Source code for deepmol.feature_selection.base_feature_selector

from abc import ABC, abstractmethod
from typing import Union, Iterable, List

import numpy as np
from boruta import BorutaPy
from sklearn.ensemble import RandomForestClassifier, RandomForestRegressor
from sklearn.feature_selection import VarianceThreshold, chi2, SelectKBest, SelectPercentile, RFECV, SelectFromModel

from deepmol.datasets import Dataset


[docs]class BaseFeatureSelector(ABC):
    """
    Abstract class for feature selection.
    A `BaseFeatureSelector` uses features present in a Dataset object to select the most important ones.
    FeatureSelectors which are subclasses of this class should always operate over Dataset Objects.

    Subclasses need to implement the _select_features method for performing feature selection.
    """

    def __init__(self):
        """
        Initialize the feature selector.
        """
        if self.__class__ == BaseFeatureSelector:
            raise Exception('Abstract class BaseFeatureSelector should not be instantiated')

[docs]    def select_features(self, dataset: Dataset):
        """
        Perform feature selection for the molecules present in the dataset.

        Parameters
        ----------
        dataset: Dataset
            Dataset to perform feature selection on

        Returns
        -------
        dataset: Dataset
          Dataset containing the selected features and indexes of the features kept as 'self.features2keep'.
        """
        features_to_keep = self._select_features(dataset)
        dataset.select_features_by_index(list(features_to_keep))
        return dataset

    @abstractmethod
    def _select_features(self, dataset: Dataset) -> np.ndarray:
        """
        Perform feature selection for the molecules present in the dataset.

        Parameters
        ----------
        dataset: Dataset
            Dataset to perform feature selection on

        Returns
        -------
        features_to_keep: np.ndarray
            Array containing the indexes of the features to keep.
        """


[docs]class LowVarianceFS(BaseFeatureSelector):
    """
    Class for Low Variance feature selection.
    Feature selector that removes all features with low-variance.
    """

    def __init__(self, threshold: float = 0.3):
        """
        Initialize this Feature Selector

        Parameters
        ----------
        threshold: float
            Features with a training-set variance lower than this threshold will be removed.
        """
        super().__init__()
        self.param = threshold

    def _select_features(self, dataset: Dataset) -> np.ndarray:
        """
        Returns features and indexes of features to keep.

        Parameters
        ----------
        dataset: Dataset
            Dataset to perform feature selection on

        Returns
        -------
        features_to_keep: np.ndarray
            Array containing the indexes of the features to keep.
        """
        fs = np.stack(dataset.X, axis=0)
        vt = VarianceThreshold(threshold=self.param)
        vt.fit_transform(fs)
        return vt.get_support(indices=True)

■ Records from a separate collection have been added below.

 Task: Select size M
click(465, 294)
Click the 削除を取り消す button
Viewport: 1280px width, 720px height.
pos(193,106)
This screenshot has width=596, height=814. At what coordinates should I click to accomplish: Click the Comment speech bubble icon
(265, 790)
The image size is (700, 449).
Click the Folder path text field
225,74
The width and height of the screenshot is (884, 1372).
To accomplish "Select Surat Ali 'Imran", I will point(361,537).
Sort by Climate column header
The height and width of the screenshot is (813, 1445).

[docs]class KbestFS(BaseFeatureSelector):
    """
    Class for K best feature selection.

    Select features according to the k-highest scores.
    """

    def __init__(self, k: int = 10, score_func: callable = chi2):
        """
        Initialize this KbestFS Feature Selector.

        Parameters
        ----------
        k: int
            Number of top features to select.
        score_func: callable
            Function taking two arrays X and y, and returning a pair of arrays (scores, pvalues) or a single array with
            scores.
        """
        super().__init__()
        self.k = k
        self.score_func = score_func

    def _select_features(self, dataset: Dataset) -> np.ndarray:
        """
        Returns features and indexes of features to keep.

        Parameters
        ----------
        dataset: Dataset
            Dataset to perform feature selection on

        Returns
        -------
        features_to_keep: np.ndarray
            Array containing the indexes of the features to keep.
        """
        fs = np.stack(dataset.X, axis=0)
        y = dataset.y
        kb = SelectKBest(self.score_func, k=self.k)
        kb.fit_transform(fs, y)
        return kb.get_support(indices=True)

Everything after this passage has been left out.